Cette écriture puissante et simple à la fois, accentue nos meurtrissures, nos brisures, nos angoisses et en même temps tout ce que nous rêvons encore de toucher, de réanimer, de vivre. Nous réconforter ou bien nous perdre. Daniel Keene dit que le théâtre est ce lieu défini et ce moment donné, unique, où des gens se rassemblent et font des choses qu’une seule fois. Il s’agit d’un idéal éphémère, qui finalement rejoint ce qui de l’ordre du quotidien, puisque l’éphémère marque chacun des gestes, des pensées du cours d’une vie. Les personnages, remarquablement interprétés par des acteurs qui se sont rendus disponibles et où aucune caractéristique (ni physique, ni de statut) ne compte plus, permettent de ressentir la douleur de nos réalités à tous – ce que semble vouloir faire éprouver l’auteur avant toute chose. Un théâtre qui transperce parce qu’il parle de nous, évidemment, directement et sans détour. C’est comme la rue, les gens, on ne connaît pas leurs épreuves, on s’ignore l’un, l’autre, cependant les histoires sont impressionnantes. Dans le théâtre de Keene, on peut puiser exactement les mêmes effets – une expérience plus que des leçons ou des pensées définies, que ceux présents dans l’univers du cinéaste danois Roy Andersson. Dans son Chansons du deuxième étage, les hommes et les femmes ne se définissent que par les gestes de solitude implacable pourtant inscrite dans les déroulements d’une communauté, de co-vies, oserait-on dire.
La proposition en juxtaposition des trois histoires qui évoquent toutes ce qu’on pourrait associer en moindre mesure à la Tragedia endogonidia (tragédie pré-existante et sans fin en référence au cycle théâtral de Romeo Castellucci) a parfaitement été calculée en trois mouvements par Myriam Muller et selon le souhait de l’auteur, dans une certaine lenteur, qui permet l’ennui plaisant, celui de pouvoir s’identifier aux personnages, de prendre le temps de se faire son propre film. Et soudain, le temps s’échappe, nous échappe et du haut la scène, cinq hommes douloureusement mastiqués par leurs vies respectives (en définitive si proche des nôtres) nous plaquent littéralement contre les sièges. L’environnement, là aussi, il fallait le construire et ça été fait sous la direction scénographique de Jeanny Kratochwil dans un ensemble clair et concis – scène subdivisée en trois petits plateaux séparés par des sortes d’abreuvoirs (où coule la sève du cours de la vie ?).
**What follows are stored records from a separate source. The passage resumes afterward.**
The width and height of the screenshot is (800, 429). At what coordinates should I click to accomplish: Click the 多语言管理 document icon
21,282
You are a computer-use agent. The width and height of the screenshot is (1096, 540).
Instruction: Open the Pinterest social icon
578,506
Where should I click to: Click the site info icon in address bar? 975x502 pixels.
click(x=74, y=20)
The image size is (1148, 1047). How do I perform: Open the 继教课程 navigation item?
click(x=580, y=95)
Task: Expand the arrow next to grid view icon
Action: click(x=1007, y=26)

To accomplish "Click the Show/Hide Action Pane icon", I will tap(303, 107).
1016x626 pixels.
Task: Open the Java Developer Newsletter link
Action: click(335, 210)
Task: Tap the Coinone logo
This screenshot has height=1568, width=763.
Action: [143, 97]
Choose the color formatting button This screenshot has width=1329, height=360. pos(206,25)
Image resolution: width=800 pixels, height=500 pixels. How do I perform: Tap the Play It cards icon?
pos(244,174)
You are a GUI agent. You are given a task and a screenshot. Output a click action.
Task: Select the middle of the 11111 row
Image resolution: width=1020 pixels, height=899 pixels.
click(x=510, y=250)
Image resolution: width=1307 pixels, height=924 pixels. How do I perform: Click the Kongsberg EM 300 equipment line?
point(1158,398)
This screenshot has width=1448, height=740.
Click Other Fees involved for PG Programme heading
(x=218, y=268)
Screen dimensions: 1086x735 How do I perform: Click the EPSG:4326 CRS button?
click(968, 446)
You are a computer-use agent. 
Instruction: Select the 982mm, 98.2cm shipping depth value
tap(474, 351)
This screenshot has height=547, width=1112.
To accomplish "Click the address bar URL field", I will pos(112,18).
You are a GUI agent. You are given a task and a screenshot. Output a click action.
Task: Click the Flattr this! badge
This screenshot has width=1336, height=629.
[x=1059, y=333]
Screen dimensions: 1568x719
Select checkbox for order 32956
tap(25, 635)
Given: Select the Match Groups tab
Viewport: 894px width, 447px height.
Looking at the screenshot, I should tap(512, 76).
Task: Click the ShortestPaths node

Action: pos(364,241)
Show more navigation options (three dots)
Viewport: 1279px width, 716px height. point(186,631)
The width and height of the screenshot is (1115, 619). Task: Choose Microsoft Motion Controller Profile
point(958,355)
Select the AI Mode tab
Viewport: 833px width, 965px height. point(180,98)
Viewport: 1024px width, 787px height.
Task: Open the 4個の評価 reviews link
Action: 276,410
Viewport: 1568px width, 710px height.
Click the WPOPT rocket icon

Là se déroulent, à tour de rôle et ensuite par juxtapositions de plus en plus accélérées : un, Avis aux intéressés, le drame du couple père/fils, Léo et Max, interprétés par Louis Bonnet et Denis Jousselin, deux, Kaddish, la solitude extrême d’un homme face à la perte définitive de l’autre, interprétée par Marc Mehan et trois, Un Verre de Crépuscule, qui raconte un couple gay (par besoin réciproque), joué par Olivier Foubert et Francesco Mormino. Tous jouent à même niveau et rendent de ce fait une autre caractéristique du théâtre de Keene possible : aucune existence ne semble plus importante que les autres. On se demande seulement à quel moment les cinq existences vont se rejoindre en une histoire unique, universelle - on s’y attend. Pour une heure plus belle est le meilleur travail de mise en scène de Myriam Muller, qu’on préfère d’ailleurs dans ce rôle.